Session topic: E-poster
Keyword(s): Deferasirox, Iron chelation, Iron overload
Type: Publication Only
Background
Iron loading anemia (ILA) encompasses a group of inherited and acquired anemias characterized by ineffective erythropoiesis, low hepcidin levels, excessive intestinal iron absorption and secondary iron overload. This iron accumulation occurs more slowly compared to transfusion-dependent patients, and complications do not arise until later in life. It remains crucial monitoring and appropriately treat their iron burden, for this reason it is essential to manage it appropriately with iron chelation therapy, especially since phlebotomy is not an option in these patients.
Aims
To describe the clinical management of chelation therapy in patients with non-transfusion-dependent iron loading anemia.
Methods
This retrospective study was conducted at Cruces University Hospital in Barakaldo – Spain, from February 2009 to February 2016. Clinical data and results of Hemoglobin, serum ferritin and transferrin saturation, Liver Iron Concentration (LIC) and Cardiac T2* measured by MRI was obtained from patient´s medical records. All patients were treated with Deferasirox 500 mg/day as compassionate use since none was transfused. Safety profile was studied in terms of gastrointestinal side effects, rash and change in serum creatinine and AST-ALT values.
Results
Seven patients were included (5 male, 2 female). Medium age was 57 years (min 26, max 74). 1 patient was diagnosed with non-severe Aplastic anemia/Paroxysmal nocturnal hemoglobinuria (AA/PNH), 3 with Glucose-6-phosphate dehydrogenase (G6PD) deficiency, 2 Congenital Dyseritropoietic Anemia (CDA) and 1 Refractory anemia with ring sideroblasts (RARS). None was splenectomized. Medium serum ferritin before treatment was 1109,5 ng/mL (min 644, max 1561) and after at least 12 months post-treatment was 538 ng/mL (min 86, max 969). In 5 patients LIC was evaluated after treatment, in 4 of them a reduction was observed. At baseline 4 patients were evaluated with T2* and anyone showed cardiac iron overload.

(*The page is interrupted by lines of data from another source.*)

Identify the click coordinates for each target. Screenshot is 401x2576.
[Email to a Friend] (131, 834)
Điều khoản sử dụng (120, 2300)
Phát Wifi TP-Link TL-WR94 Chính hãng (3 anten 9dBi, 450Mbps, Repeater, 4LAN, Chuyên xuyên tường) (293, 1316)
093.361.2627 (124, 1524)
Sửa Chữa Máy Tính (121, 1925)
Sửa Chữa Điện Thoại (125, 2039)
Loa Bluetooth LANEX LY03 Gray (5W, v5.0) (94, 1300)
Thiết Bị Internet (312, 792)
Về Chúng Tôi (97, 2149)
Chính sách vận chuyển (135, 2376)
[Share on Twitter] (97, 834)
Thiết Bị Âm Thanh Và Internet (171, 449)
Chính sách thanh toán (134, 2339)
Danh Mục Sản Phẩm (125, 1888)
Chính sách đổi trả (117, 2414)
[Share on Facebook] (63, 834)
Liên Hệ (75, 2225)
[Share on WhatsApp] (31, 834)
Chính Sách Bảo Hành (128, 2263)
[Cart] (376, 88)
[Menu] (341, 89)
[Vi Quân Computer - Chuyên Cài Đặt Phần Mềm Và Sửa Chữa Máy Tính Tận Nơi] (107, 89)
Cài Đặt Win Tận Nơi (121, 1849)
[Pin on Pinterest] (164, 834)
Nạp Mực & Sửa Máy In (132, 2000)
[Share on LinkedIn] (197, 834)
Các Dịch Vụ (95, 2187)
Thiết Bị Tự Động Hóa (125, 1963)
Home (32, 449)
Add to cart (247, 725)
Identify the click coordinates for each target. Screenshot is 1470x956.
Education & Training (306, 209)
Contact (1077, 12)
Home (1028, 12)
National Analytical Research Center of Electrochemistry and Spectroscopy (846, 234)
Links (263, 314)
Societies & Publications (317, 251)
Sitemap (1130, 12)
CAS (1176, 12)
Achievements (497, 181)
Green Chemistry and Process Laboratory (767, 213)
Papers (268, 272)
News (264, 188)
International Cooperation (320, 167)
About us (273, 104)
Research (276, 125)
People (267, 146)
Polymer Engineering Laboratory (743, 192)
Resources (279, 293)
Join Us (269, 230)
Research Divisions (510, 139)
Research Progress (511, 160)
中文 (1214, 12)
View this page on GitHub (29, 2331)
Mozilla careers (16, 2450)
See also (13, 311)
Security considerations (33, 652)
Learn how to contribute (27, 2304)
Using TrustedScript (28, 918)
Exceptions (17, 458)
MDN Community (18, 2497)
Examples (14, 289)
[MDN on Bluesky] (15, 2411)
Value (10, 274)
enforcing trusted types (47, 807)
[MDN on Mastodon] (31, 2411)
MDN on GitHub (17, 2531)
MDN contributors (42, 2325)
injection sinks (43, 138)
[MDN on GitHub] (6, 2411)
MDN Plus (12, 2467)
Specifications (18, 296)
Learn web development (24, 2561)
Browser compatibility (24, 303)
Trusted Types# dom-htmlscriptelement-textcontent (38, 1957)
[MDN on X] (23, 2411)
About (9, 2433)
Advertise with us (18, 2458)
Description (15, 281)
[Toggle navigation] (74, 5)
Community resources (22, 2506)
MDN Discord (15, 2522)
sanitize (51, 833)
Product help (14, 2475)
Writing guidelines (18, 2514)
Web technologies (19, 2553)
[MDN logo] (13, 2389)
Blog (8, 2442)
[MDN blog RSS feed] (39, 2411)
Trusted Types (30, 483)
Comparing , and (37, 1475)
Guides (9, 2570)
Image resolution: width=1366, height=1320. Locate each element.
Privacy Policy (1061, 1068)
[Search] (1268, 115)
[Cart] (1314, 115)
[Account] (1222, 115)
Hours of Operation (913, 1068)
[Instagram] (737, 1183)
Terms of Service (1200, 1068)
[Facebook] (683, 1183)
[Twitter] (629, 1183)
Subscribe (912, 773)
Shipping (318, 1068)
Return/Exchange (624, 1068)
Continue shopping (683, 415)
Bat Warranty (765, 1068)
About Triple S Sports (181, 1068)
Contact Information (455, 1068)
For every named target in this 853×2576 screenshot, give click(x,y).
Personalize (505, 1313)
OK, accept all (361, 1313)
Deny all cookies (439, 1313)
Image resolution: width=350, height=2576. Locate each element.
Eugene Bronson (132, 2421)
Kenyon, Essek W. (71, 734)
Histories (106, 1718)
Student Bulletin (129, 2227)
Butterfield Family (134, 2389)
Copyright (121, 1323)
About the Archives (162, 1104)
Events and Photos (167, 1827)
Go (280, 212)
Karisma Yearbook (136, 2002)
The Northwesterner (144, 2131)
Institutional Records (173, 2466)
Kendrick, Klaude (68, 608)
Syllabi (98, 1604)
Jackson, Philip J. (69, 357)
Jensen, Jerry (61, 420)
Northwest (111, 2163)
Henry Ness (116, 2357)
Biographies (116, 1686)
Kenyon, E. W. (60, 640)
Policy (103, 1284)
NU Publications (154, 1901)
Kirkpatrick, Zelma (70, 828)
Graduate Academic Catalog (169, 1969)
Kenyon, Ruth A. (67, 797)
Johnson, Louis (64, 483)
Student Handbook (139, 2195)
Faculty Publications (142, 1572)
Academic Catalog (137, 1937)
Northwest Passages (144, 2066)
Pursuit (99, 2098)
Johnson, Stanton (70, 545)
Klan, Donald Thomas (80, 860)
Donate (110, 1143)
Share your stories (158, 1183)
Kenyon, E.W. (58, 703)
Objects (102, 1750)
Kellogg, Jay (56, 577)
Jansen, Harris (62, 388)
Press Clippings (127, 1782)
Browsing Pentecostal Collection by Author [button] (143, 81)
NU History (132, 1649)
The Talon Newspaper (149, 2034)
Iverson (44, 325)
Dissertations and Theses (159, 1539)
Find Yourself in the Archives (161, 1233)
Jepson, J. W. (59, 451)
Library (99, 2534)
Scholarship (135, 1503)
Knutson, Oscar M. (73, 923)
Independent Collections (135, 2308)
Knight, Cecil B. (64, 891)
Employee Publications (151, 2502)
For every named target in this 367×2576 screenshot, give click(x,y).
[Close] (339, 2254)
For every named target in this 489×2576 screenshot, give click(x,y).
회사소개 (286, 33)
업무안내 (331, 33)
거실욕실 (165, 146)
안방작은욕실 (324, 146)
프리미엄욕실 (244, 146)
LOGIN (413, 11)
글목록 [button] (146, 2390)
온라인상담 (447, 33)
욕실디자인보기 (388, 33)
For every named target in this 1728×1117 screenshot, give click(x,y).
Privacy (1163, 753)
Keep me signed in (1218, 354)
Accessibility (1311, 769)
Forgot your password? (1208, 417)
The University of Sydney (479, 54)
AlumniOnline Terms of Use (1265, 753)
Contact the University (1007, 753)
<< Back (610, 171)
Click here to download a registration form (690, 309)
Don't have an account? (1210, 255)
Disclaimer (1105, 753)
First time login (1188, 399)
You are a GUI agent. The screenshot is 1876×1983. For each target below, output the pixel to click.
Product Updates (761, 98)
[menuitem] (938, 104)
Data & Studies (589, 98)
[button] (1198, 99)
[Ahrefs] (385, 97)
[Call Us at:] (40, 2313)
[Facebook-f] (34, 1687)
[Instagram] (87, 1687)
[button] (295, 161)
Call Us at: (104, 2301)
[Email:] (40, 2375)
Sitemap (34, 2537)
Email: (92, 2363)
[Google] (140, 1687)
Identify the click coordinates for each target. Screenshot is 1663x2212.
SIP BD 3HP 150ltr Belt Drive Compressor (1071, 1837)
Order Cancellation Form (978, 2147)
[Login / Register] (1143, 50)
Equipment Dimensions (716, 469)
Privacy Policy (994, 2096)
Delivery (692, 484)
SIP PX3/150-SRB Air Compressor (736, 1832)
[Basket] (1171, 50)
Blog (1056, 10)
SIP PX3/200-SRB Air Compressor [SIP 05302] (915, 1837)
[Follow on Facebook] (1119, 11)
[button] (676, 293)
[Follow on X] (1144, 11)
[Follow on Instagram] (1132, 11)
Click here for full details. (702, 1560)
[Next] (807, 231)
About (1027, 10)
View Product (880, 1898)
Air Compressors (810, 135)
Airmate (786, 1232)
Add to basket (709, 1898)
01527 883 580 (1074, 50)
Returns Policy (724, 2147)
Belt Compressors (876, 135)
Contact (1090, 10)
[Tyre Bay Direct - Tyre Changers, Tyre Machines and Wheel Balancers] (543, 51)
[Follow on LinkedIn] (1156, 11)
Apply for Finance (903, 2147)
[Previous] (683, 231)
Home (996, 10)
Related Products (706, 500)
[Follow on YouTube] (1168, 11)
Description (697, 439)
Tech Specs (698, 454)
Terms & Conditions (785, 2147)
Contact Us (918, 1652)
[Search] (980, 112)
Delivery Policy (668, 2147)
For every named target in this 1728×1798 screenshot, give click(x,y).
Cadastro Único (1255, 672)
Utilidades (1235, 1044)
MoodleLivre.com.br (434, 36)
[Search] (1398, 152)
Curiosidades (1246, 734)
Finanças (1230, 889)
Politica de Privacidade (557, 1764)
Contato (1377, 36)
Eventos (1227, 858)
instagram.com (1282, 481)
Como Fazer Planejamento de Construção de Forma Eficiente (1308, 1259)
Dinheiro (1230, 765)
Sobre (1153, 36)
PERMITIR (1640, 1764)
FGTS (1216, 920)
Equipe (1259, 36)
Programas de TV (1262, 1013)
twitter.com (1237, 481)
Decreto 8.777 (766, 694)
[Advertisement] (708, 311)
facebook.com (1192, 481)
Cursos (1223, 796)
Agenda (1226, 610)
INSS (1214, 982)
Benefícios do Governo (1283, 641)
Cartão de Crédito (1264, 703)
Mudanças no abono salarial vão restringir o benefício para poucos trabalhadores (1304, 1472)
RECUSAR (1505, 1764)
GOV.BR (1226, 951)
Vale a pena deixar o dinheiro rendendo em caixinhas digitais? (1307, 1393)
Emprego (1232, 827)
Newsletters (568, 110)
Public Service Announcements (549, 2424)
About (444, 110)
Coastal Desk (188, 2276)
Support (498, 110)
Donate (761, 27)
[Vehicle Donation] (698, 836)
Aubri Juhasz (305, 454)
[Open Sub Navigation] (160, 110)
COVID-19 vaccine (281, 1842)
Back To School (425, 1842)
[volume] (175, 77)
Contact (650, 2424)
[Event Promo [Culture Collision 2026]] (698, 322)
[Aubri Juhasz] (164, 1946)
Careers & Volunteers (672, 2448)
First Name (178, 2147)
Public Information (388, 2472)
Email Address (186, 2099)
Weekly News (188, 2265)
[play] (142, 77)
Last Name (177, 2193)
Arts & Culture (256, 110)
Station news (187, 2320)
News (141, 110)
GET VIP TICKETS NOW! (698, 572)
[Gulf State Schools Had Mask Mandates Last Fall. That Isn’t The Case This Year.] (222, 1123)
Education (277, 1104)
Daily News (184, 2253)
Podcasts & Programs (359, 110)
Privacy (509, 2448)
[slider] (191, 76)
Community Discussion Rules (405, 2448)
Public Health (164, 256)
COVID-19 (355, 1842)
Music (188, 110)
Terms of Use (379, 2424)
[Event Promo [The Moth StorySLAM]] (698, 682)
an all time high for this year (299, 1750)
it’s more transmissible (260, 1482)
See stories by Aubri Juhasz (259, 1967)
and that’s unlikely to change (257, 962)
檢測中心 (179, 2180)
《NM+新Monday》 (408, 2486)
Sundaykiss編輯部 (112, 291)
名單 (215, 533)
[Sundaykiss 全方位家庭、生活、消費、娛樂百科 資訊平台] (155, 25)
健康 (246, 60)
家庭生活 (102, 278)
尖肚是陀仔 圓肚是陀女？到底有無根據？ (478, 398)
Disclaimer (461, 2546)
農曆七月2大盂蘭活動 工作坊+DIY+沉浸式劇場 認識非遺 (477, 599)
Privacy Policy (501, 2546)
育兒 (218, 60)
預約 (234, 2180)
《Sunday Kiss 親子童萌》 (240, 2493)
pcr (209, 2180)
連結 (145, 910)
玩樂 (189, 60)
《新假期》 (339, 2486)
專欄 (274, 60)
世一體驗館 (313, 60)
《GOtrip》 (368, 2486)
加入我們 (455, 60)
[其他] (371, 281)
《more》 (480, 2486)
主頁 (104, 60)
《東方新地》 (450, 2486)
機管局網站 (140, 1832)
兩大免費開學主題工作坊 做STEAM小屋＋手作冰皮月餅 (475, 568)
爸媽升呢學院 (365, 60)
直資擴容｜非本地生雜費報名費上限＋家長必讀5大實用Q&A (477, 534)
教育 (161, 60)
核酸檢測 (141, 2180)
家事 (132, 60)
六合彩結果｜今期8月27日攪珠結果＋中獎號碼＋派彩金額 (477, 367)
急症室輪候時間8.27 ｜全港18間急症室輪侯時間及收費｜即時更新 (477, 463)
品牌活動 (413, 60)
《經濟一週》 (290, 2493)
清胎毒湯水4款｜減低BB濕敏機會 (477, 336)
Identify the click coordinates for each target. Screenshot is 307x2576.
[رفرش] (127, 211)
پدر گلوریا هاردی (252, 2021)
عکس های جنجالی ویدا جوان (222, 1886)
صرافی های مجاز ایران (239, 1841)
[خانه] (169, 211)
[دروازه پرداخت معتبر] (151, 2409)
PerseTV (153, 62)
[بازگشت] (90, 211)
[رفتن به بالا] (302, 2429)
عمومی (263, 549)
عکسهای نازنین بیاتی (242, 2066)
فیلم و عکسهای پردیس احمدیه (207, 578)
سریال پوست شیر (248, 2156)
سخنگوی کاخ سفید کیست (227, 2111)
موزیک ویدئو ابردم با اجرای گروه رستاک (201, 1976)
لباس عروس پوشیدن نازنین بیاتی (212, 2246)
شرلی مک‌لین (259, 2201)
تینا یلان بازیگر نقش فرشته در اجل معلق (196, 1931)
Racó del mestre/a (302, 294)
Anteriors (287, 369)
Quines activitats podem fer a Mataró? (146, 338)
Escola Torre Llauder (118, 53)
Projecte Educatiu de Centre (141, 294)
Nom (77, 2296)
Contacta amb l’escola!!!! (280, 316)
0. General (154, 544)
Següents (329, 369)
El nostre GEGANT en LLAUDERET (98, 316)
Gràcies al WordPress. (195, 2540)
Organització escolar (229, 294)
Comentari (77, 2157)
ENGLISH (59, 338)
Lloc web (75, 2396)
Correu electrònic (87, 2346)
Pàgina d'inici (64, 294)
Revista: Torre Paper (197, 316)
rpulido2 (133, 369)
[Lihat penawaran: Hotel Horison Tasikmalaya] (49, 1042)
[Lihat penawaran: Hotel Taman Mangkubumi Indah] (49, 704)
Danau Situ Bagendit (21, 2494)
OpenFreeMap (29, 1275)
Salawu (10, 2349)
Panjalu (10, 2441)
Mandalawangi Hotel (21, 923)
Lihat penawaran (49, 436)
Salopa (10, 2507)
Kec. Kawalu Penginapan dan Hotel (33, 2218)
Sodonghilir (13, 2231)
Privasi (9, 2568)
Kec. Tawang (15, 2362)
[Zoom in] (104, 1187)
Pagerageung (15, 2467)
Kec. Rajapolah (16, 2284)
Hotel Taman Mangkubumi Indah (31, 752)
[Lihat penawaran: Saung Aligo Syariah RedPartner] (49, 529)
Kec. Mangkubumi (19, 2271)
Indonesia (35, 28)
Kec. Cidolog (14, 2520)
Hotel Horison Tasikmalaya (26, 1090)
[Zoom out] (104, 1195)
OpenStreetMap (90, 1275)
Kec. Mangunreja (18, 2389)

No adverse events were observed in any patient.
Conclusion
There are currently no standard clinical practice guidelines for the treatment of iron overload in Iron Loading Anemia. In our experience, using Deferasirox in this kind of patients is a useful and safely strategy to manage Iron overload. Prospective studies are needed to evaluate efficacy and safety of chelation therapy in this setting.